- Vorliegender Auszug
Zwischenstation Sehnsucht

In einem alten Bahnhof in der spanischen Exklave Ceuta warten Flüchtlinge auf ihre Chance, nach Europa zu gelangen. von hanna keller (text) und moritz siebert (fotos)

Mohammed strahlt, wenn er von Europa spricht. Er kramt eine zerfledderte Postkarte aus seiner Hosentasche, auf der ein Surfer zu sehen ist, der eine große Welle reitet. »Das möchte ich machen, wenn ich in Europa bin. Eine gute Arbeit finden und in der Freizeit sur­fen gehen.« Nur 50 Kilometer Luftlinie ent­fernt von Ceuta liegt der von vielen Surfern besuchte Ort Tarifa auf dem spanischen Festland. Ein für Mohammed und seine Kumpels nicht leicht zu erreichender Traum. Einige ­Algerier leben schon zwei Jahre ohne Papiere in der spanischen Exklave im Norden Marokkos. Hier halten sie Tag für Tag Ausschau nach einer Gelegenheit, unentdeckt mit einem LKW, Reisebus oder Campingwagen auf einer der stündlichen Fähren ins spanische Algeciras zu gelangen. Geld, um so eine Reise zu finanzieren, haben sie nicht.

- Anforderungen
Gib den Auszug wörtlich wieder, beginnend bei „Mohammed strahlt, wenn“ und endend bei „haben sie nicht.“. Die Daten werden hierfür nicht gebraucht.

- Daten
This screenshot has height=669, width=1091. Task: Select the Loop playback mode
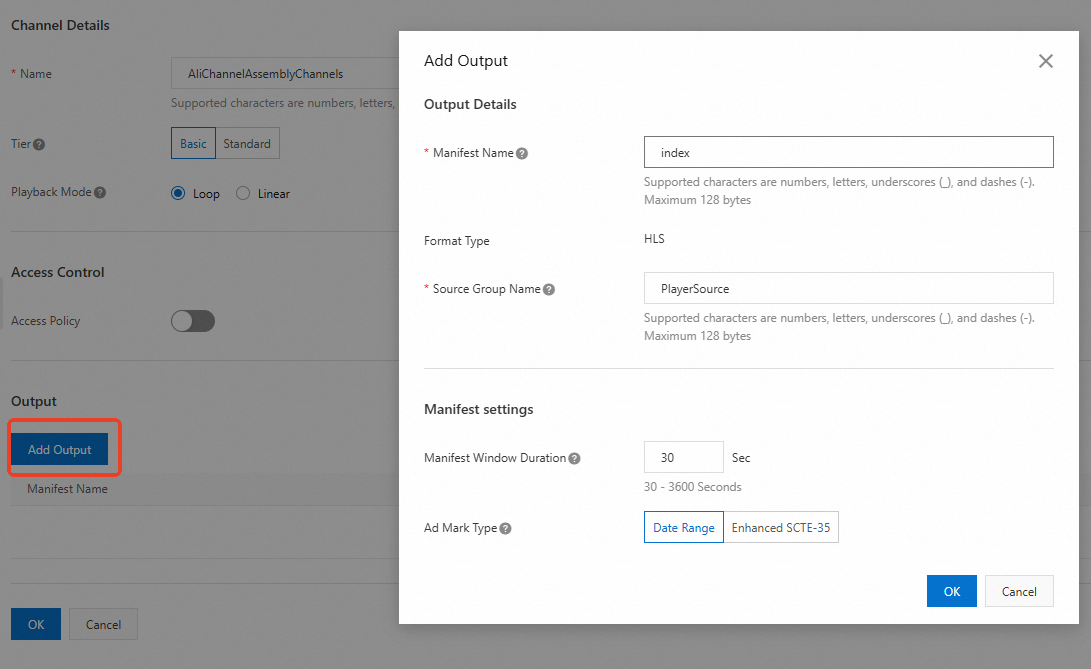(x=179, y=193)
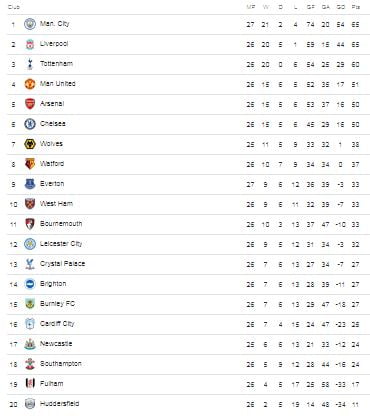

- Ergebnis folgt
Mohammed strahlt, wenn er von Europa spricht. Er kramt eine zerfledderte Postkarte aus seiner Hosentasche, auf der ein Surfer zu sehen ist, der eine große Welle reitet. »Das möchte ich machen, wenn ich in Europa bin. Eine gute Arbeit finden und in der Freizeit sur­fen gehen.« Nur 50 Kilometer Luftlinie ent­fernt von Ceuta liegt der von vielen Surfern besuchte Ort Tarifa auf dem spanischen Festland. Ein für Mohammed und seine Kumpels nicht leicht zu erreichender Traum. Einige ­Algerier leben schon zwei Jahre ohne Papiere in der spanischen Exklave im Norden Marokkos. Hier halten sie Tag für Tag Ausschau nach einer Gelegenheit, unentdeckt mit einem LKW, Reisebus oder Campingwagen auf einer der stündlichen Fähren ins spanische Algeciras zu gelangen. Geld, um so eine Reise zu finanzieren, haben sie nicht.